Honestly this story is pretty strong to me so far. Long and detailed chapters and settings are amazing on these kinds of websites so I always look forward too them when I find the really good ones like these lol.

good luck on the next one!

Author's Response:

Thanks for the review. That chapter is less "meaty" for a reason. When i thought about the Fae being a mythical species, It needed it to be one of two things. A very hidden species like koonago or a nearly extinct one and using the latter as a tie in to explain the borrowers origin seemed perfect. I really did ant to show a fairy society but I needed a good reason for Titania to be mentally deranged. Being a queen of an empty realm and watching those she held dear (forest included) leave or die fit the bill. 

As for Claire. right now she has no magical abiliies left but not to give too much away...that could change.

As for length, the next chapter is going to be bigger. Stay tuned :)

Reviewer: Pixis Signed [Report This]
Date: October 19 2017 7:47 PM Title: Chapter 3...The Fae

Wow, quite a chapter! Claire has fae blood? And Queen Titania herself showed up! I was sorry to see her fate here. Midsummer Night's Dream is one of my favorite stories. Titania always did have a capricious streak though so I can see how her dwindling power would drive her to extremes.

Love that you used Shakespeare and Celtic myth in this one, some of my favorite things. Minor criticism - you mentioned something recorded in the Tuatha De Danann but that was the name of the Irish gods and heroes, not a book.

Regardless, very cool chapter. I continue to be impressed by this story.

Author's Response:

You're absolutely right about that being the name of Irish God's and heroes. When I did research for his part I found books that covered Tuatha De Denann as both a group and chronicle (like Age of the gods). 


One particular book I found was online titled as you might guess "Tuatha De Denann: The Folklore of Ireland". So when I say chronicled in the story I meant an author had wrtten a compendium that included fairies. I can see how that can be misleading in the story.


Thanks for the review and feedback! It helps me get even better as a writer! 😀

Reviewer: Pixis Signed [Report This]
Date: October 13 2017 9:40 AM Title: Chapter 2...The Koonago Pt.2

This story is amazing! I love how much research and thought you've put into it and the way you're drawing from legend and history. I also love that you referenced Issun-boshi. I know that story well and used the character in my League of Homunculi stories (here on this website if you're interested). The barbaric treatment of some of the tinies (and humans) isn't my thing but otherwise, I'm really enjoying this.

Author's Response:

Thanks I'll check it out. When I do any story eventually I have to do research. Sometimes a lot. I'm a Japanese culture buff so half of my research was already done.

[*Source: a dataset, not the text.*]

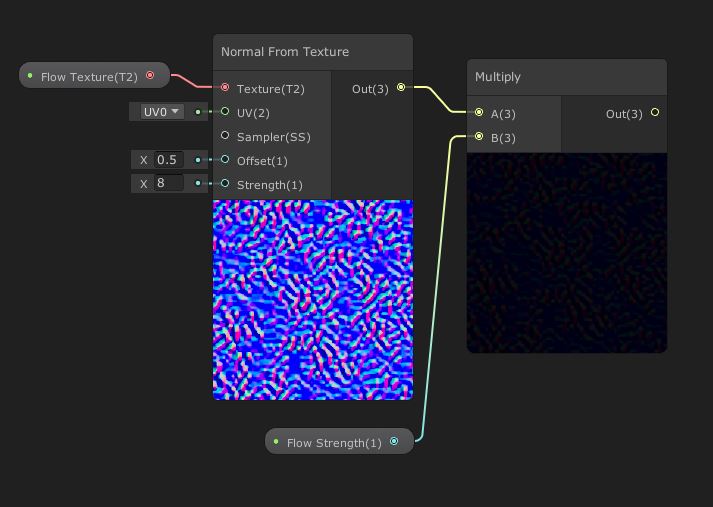Click the Strength(1) input port
Viewport: 713px width, 507px height.
coord(225,184)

On another note I did a bunch of collages with the tiny women of the world theme. I was shocked at how much cultures have tiny people as folklore. I was hard pressed NOT to find a culture with no tiny people in it's folklore and legends. Thanks for the review 😀

Reviewer: rubber Signed [Report This]
Date: October 01 2017 10:02 AM Title: Chapter 1...The borrowers

Awesome story

Reviewer: diesel Signed [Report This]
Date: October 01 2017 5:47 AM Title: Chapter 1...The borrowers

Maybe she buys her or just takes her after hearing her story and realizes that she's not part of inventory.

Reviewer: diesel Signed [Report This]
Date: October 01 2017 5:31 AM Title: Chapter 1...The borrowers

Wow, a tremendous beginning. Loved the tinies in the store. Will you do a chapter on the employee finding the new tiny lady?

Reviewer: GiantessLover122 Signed starstarstarstarstar [Report This]
Date: September 30 2017 4:29 PM Title: Chapter 1...The borrowers

Interesting premise, definitely interested to see where this goes next!



Reviewer: Pixis Signed [Report This]
Date: September 30 2017 11:58 AM Title: Chapter 1...The borrowers

This is great! I love the story concept and the idea of multiple races of tiny people in the world. The gentle fan in me is horrified by the mistreatment of the small folk but at least there's the relationship between Aspen and Claire to enjoy. I look forward to seeing what other races they discover.